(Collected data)
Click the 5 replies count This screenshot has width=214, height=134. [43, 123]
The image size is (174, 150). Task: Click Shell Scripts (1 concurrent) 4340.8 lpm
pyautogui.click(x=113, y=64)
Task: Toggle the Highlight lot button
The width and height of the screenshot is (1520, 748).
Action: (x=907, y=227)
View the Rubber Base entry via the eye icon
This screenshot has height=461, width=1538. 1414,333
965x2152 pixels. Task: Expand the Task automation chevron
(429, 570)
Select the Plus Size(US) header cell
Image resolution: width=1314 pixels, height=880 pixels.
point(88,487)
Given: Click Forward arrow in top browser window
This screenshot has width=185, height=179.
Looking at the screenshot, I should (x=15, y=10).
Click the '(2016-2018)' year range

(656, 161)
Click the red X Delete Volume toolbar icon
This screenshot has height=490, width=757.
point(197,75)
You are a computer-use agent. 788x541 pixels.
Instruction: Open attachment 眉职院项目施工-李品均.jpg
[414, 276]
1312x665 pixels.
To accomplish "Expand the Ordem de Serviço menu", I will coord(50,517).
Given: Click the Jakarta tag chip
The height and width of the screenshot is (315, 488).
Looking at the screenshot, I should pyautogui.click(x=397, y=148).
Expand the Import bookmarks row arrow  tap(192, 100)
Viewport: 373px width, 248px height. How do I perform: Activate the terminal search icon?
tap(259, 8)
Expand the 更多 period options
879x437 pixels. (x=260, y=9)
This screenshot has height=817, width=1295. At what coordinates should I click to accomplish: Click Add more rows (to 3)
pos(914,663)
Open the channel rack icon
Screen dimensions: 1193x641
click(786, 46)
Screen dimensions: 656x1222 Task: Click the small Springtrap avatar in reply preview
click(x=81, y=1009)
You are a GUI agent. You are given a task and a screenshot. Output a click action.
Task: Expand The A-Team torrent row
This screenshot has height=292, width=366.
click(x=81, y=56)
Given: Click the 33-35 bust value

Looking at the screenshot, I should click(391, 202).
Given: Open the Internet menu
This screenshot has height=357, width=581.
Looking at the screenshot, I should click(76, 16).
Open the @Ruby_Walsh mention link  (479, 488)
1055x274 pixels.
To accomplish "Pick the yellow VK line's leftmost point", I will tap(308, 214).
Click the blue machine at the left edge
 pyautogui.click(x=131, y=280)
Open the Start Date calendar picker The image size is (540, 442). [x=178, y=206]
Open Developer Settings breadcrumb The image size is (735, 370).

## WORK INSTRUCTION
Copy out all of the records verbatim.

## RESULT OF THE EXERCISE
Click the 5 replies count This screenshot has width=214, height=134. [43, 123]
The image size is (174, 150). Task: Click Shell Scripts (1 concurrent) 4340.8 lpm
pyautogui.click(x=113, y=64)
Task: Toggle the Highlight lot button
The width and height of the screenshot is (1520, 748).
Action: (x=907, y=227)
View the Rubber Base entry via the eye icon
This screenshot has height=461, width=1538. 1414,333
965x2152 pixels. Task: Expand the Task automation chevron
(429, 570)
Select the Plus Size(US) header cell
Image resolution: width=1314 pixels, height=880 pixels.
point(88,487)
Given: Click Forward arrow in top browser window
This screenshot has width=185, height=179.
Looking at the screenshot, I should (x=15, y=10).
Click the '(2016-2018)' year range

(656, 161)
Click the red X Delete Volume toolbar icon
This screenshot has height=490, width=757.
point(197,75)
You are a computer-use agent. 788x541 pixels.
Instruction: Open attachment 眉职院项目施工-李品均.jpg
[414, 276]
1312x665 pixels.
To accomplish "Expand the Ordem de Serviço menu", I will coord(50,517).
Given: Click the Jakarta tag chip
The height and width of the screenshot is (315, 488).
Looking at the screenshot, I should pyautogui.click(x=397, y=148).
Expand the Import bookmarks row arrow  tap(192, 100)
Viewport: 373px width, 248px height. How do I perform: Activate the terminal search icon?
tap(259, 8)
Expand the 更多 period options
879x437 pixels. (x=260, y=9)
This screenshot has height=817, width=1295. At what coordinates should I click to accomplish: Click Add more rows (to 3)
pos(914,663)
Open the channel rack icon
Screen dimensions: 1193x641
click(786, 46)
Screen dimensions: 656x1222 Task: Click the small Springtrap avatar in reply preview
click(x=81, y=1009)
You are a GUI agent. You are given a task and a screenshot. Output a click action.
Task: Expand The A-Team torrent row
This screenshot has height=292, width=366.
click(x=81, y=56)
Given: Click the 33-35 bust value

Looking at the screenshot, I should click(391, 202).
Given: Open the Internet menu
This screenshot has height=357, width=581.
Looking at the screenshot, I should click(76, 16).
Open the @Ruby_Walsh mention link  (479, 488)
1055x274 pixels.
To accomplish "Pick the yellow VK line's leftmost point", I will tap(308, 214).
Click the blue machine at the left edge
 pyautogui.click(x=131, y=280)
Open the Start Date calendar picker The image size is (540, 442). [x=178, y=206]
Open Developer Settings breadcrumb The image size is (735, 370).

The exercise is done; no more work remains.